◆ **SUPPLIED TEXT**
Sedric and Waller had a little comedy routine useful when playing schmutter, a mock salon, palm court, or Balldorf Pasteuria style. The virtuoso flourishes, the phrasing in Waller’s clownings and parodies are incredible.

The piano solo “Original E-Flat Blues” is different, not only wistful but quiet (judging from the curious sound of the lower keys on the piano); the recording level might have been bumped up in the studio. Waller’s playing with Eddie Condon on the Commodore label is quiet and scarcely identifiable as his — and perhaps not only because he was moonlighting.

Why is the recording selected from radio archives “rare”? Is it perhaps because it’s one of the duller sets, with the solo piano feature “Hallelujah” maybe Waller’s tamest ever recording of it? He wasn’t tame in the “If You’re a Viper” recording the troops didn’t get to hear — and couldn’t have understood if unacquainted with the use, abuse, and effects of marijuana.

This CD isn’t all that bad a selection from the cross-section of orthodox Waller the public knew and loved, but while Charlie Shavers’s “Undecided” was a rare inclusion of better material in that repertoire, well, the performance is poor, rhythmically lumpy, the tempo amiss, with a performance matching all that could be done with some standard songplugger’s rubbish. November ’34 had everything, from fresh comedy to good music, the ideal repertoire from all sides. We do have a long organ performance in a style which re-emerged full-blown at the feet and fingers of Count Basie on one of his memorable two-keyboard recordings with Oscar Peterson, a large sound nothing like subsequent jazz organists. On this 1927 title there’s modest vocal encouragement and surprisingly late in the performance a vocal from the admirable Alberta Hunter, “Beale Street Blues”. The closer, “‘Tain’t Nobody’s Bizness If I Do” (1940), taken at a brisker pace than usual, is one of the best performances by Waller and his Rhythm. There are even hints of the piano style that might have been to come.

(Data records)
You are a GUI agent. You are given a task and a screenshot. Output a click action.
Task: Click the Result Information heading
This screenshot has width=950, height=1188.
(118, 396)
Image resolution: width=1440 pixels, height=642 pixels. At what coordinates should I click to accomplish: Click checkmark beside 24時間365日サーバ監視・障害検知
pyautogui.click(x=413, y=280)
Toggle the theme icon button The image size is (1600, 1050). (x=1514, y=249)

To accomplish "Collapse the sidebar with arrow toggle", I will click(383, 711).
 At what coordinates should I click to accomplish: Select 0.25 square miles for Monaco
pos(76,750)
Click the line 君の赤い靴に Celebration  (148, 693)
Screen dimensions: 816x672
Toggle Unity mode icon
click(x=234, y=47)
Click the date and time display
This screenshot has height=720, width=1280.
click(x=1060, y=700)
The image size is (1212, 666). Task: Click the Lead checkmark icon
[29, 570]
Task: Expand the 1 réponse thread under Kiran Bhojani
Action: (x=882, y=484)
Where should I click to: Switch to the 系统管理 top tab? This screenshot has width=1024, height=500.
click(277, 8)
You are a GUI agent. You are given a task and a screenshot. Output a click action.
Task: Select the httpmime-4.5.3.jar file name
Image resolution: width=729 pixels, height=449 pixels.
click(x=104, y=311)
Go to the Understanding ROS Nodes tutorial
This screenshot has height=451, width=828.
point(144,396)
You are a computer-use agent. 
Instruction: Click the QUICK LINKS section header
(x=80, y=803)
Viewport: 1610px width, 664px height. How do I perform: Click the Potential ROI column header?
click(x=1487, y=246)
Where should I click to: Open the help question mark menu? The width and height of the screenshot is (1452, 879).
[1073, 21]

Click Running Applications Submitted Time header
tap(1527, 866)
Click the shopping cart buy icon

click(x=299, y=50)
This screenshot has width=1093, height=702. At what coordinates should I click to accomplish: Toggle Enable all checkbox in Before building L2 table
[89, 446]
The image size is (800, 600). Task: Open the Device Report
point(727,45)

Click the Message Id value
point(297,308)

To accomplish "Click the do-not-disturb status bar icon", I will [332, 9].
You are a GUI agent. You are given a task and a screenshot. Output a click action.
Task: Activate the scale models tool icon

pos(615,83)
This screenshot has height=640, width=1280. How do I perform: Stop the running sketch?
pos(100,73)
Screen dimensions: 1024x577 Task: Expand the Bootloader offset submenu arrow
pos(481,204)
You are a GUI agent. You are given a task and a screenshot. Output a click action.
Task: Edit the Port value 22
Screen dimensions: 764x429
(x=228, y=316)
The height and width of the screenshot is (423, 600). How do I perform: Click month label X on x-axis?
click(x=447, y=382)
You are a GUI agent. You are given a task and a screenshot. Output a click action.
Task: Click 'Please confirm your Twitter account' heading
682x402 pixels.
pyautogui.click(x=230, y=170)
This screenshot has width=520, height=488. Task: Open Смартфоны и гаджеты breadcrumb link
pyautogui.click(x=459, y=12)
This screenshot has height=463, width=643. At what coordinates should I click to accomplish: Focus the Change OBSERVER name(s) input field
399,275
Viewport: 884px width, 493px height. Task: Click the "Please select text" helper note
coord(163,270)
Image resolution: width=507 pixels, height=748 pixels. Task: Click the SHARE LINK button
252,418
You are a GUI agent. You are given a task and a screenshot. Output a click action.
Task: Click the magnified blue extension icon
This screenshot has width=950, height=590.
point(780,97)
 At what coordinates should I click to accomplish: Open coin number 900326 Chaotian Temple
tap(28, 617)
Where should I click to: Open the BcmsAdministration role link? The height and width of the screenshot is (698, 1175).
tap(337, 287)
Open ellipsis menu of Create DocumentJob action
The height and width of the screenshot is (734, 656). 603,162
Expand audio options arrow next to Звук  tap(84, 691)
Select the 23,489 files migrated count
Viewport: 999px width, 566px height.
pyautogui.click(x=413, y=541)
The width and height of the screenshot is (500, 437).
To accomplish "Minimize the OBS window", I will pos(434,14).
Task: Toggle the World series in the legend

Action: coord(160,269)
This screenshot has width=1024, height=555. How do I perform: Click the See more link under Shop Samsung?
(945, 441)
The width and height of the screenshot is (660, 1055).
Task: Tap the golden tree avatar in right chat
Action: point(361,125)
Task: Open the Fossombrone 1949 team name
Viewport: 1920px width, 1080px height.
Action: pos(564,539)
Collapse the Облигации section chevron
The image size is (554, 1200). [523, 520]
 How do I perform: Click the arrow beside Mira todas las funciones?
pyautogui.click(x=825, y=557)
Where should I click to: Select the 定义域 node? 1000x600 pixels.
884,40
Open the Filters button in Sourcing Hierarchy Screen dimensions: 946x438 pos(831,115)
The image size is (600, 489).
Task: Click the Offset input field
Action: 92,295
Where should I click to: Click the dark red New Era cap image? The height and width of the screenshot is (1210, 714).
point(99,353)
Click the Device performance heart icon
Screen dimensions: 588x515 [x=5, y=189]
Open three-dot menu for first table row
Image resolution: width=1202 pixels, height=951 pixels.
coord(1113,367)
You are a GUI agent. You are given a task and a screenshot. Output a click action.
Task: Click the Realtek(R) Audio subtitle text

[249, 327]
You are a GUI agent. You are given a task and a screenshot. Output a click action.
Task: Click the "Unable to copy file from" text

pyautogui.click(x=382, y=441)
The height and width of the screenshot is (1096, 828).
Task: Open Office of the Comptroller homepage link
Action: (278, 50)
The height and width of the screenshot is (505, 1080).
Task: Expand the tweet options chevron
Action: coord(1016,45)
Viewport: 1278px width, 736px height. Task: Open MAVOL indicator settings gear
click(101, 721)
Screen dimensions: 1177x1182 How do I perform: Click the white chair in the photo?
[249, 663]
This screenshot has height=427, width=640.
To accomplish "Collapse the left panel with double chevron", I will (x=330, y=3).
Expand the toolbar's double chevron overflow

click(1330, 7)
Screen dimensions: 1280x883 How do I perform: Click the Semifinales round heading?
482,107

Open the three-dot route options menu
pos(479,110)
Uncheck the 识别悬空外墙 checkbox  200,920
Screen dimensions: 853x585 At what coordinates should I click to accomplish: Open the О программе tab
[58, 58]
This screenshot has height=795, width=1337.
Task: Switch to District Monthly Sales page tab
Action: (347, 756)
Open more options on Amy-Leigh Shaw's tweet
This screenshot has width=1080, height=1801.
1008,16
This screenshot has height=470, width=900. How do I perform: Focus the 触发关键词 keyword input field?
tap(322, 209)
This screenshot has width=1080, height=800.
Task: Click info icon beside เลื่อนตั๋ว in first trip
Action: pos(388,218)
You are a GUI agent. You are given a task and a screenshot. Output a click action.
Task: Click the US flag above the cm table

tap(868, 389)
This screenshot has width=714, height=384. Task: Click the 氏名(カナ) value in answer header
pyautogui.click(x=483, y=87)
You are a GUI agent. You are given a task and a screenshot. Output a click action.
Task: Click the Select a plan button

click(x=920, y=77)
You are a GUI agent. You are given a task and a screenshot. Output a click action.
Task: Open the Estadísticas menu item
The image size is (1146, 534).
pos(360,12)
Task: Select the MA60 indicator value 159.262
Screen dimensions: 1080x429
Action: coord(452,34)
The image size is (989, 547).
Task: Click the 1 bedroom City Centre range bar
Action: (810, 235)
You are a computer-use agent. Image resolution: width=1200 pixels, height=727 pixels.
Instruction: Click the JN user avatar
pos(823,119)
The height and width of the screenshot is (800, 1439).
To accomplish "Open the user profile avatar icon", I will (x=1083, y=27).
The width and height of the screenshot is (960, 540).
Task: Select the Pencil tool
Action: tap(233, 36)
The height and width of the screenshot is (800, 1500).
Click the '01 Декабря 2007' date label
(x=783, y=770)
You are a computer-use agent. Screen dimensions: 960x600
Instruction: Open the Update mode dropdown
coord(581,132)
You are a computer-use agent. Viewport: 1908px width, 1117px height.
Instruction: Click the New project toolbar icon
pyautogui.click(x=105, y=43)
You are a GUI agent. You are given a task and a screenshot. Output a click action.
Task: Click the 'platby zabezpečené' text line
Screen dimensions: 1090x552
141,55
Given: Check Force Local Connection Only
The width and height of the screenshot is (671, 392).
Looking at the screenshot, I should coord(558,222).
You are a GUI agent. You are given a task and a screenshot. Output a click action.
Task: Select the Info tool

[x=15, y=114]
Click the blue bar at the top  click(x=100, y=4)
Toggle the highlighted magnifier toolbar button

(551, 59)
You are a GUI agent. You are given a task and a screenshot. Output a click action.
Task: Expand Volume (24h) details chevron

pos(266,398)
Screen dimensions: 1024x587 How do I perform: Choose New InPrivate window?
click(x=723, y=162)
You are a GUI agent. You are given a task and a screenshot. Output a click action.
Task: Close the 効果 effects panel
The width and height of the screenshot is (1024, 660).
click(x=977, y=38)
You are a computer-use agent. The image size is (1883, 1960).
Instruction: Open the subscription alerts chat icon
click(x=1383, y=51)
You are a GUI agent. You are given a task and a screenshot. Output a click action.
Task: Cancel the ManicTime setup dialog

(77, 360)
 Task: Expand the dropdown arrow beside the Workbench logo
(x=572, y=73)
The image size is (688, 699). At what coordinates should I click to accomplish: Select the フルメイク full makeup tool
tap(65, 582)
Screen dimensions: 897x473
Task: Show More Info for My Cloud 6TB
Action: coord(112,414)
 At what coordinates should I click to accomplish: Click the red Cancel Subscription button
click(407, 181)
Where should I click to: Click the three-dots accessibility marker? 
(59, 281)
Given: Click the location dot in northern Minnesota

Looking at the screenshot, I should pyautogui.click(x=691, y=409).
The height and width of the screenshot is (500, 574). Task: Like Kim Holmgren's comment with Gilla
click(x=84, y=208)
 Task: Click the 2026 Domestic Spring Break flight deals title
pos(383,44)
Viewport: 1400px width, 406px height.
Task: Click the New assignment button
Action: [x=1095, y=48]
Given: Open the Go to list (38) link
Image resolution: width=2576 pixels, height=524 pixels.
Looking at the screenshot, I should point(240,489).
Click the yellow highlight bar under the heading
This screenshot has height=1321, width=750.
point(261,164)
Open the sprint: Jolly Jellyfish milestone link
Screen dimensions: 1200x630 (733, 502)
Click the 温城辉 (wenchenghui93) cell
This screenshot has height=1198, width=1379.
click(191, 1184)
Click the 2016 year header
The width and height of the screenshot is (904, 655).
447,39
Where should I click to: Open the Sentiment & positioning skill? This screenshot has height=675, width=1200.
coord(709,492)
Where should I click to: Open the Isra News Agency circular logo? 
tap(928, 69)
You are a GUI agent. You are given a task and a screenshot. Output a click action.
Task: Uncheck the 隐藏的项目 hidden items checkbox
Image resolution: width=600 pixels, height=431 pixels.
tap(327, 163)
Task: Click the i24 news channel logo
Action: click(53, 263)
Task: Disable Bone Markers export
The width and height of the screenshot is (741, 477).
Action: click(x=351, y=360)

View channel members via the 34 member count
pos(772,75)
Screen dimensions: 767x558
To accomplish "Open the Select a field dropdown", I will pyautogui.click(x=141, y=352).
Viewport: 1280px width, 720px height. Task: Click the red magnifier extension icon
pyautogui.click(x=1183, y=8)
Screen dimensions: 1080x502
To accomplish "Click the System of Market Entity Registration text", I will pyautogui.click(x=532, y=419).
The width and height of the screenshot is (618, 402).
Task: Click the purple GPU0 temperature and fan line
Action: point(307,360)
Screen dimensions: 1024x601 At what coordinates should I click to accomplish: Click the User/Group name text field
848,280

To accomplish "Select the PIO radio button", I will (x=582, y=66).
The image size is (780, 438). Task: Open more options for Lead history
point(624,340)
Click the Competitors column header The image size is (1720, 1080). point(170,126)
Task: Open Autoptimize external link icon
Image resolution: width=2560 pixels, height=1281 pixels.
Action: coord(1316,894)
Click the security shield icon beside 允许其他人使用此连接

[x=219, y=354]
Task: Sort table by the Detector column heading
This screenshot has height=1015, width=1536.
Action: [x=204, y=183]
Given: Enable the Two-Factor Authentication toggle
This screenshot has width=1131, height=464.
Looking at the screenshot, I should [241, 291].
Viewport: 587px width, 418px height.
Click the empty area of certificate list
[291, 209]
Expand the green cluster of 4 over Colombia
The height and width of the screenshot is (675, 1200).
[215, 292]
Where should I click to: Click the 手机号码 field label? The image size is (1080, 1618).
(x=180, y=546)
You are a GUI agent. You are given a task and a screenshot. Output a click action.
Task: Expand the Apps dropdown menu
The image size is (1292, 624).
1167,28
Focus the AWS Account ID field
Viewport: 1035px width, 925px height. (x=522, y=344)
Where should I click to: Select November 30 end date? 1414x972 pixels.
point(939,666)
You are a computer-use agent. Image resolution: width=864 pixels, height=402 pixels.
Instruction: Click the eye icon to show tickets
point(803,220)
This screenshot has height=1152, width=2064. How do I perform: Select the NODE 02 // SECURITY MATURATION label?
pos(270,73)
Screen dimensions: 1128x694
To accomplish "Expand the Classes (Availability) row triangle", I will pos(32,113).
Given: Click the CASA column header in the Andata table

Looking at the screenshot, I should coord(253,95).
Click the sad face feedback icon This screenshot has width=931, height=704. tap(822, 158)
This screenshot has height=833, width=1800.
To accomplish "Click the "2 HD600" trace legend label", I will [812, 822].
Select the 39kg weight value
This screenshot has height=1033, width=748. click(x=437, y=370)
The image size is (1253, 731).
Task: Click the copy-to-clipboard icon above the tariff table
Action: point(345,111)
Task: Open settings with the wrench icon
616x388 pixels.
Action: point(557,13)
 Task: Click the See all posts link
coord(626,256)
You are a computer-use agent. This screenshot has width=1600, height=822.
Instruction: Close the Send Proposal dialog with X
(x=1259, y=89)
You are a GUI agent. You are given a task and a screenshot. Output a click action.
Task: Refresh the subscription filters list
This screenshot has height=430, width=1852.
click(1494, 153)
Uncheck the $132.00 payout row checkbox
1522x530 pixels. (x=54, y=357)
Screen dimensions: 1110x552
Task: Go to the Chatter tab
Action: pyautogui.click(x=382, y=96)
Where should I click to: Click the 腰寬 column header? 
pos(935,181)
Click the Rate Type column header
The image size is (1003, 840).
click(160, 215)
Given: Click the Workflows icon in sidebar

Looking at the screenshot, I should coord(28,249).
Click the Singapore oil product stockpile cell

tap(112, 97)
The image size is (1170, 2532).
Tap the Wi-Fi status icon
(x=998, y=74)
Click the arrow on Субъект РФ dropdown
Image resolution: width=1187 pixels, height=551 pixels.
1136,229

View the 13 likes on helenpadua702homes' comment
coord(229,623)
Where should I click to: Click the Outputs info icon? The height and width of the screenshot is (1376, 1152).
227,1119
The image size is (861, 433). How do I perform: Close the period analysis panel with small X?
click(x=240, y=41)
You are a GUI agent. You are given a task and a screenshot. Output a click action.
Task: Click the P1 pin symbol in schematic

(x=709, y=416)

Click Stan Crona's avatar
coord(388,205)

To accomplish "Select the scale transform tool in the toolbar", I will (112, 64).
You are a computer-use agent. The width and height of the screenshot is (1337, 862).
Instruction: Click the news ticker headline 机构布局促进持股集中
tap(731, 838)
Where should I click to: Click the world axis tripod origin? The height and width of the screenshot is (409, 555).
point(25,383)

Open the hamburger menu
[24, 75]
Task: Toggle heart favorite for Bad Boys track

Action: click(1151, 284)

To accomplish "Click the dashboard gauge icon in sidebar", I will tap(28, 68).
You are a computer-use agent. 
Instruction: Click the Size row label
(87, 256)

◆ **QUESTIONS TO ANSWER**
[1] Answer these questions from the review of the Waller CD, one line each.
(a) On which label did Waller record with Eddie Condon?
(b) Who sings "Beale Street Blues" late in the 1927 organ title?
(c) In what year was "'Tain't Nobody's Bizness If I Do" recorded?
[2] Rewrite the passage of the review of the Waller CD starting with "Why is the recording" and going on through "effects of marijuana.", replacing "duller" with "weaker".
[3] Proceed with the review of the Waller CD, picking up after its final sentence.
The data records have no connection to the review of the Waller CD.

◆ **WRITTEN RESPONSES**
[1]
(a) Commodore
(b) Alberta Hunter
(c) 1940

[2]
Why is the recording selected from radio archives “rare”? Is it perhaps because it’s one of the weaker sets, with the solo piano feature “Hallelujah” maybe Waller’s tamest ever recording of it? He wasn’t tame in the “If You’re a Viper” recording the troops didn’t get to hear — and couldn’t have understood if unacquainted with the use, abuse, and effects of marijuana.

[3]
Waller’s talents bespoke a considerable future as musician as well as entertainer and songwriter. He died not, I think, of “overwork rather than pneumonia”, as Mike Lipskin’s sleevenote has it, but of his whole way of life and situation. Not mentioned by Lipskin, in Paris in the 1930s Hugues Panassie found him a quiet enough spirit, with an enthusiasm for one vin du table which could only be accounted for by naivety and the effects of prohibition bathtub gin on his palate. Waller was entranced by the organ (the “God-Box”) in Notre Dame Cathedral, and in London he composed and recorded a suite of piano solos as well as (with Scottish, English and Caribbean musicians) more items on his standard recording pattern of the time. Waller toured in the USA sometimes with a more or less ad hoc big band, recording one masterpiece (which could have been here!) in “I Got Rhythm”. It has one of the only five or six soprano sax solos ever recorded by Emmett Matthews, a rare individual voice on that horn. The band itself hardly saw the inside of a studio, but its “I Got Rhythm” includes representation of Waller’s nightly on-stage duel with the staff pianist, the tiny sorely neglected Hank Duncan. It was modelled on the “cutting contests” which went on at those rent parties so much is made of in Professor Lipskin’s notes. The still earlier band called “Fats Waller and his Buddies” deserves mention too. On such music, Mike Lipskin also had a hand in some of the better efforts to represent Waller qua musician which can be found in the CD repertoire. See www.allmusic.com.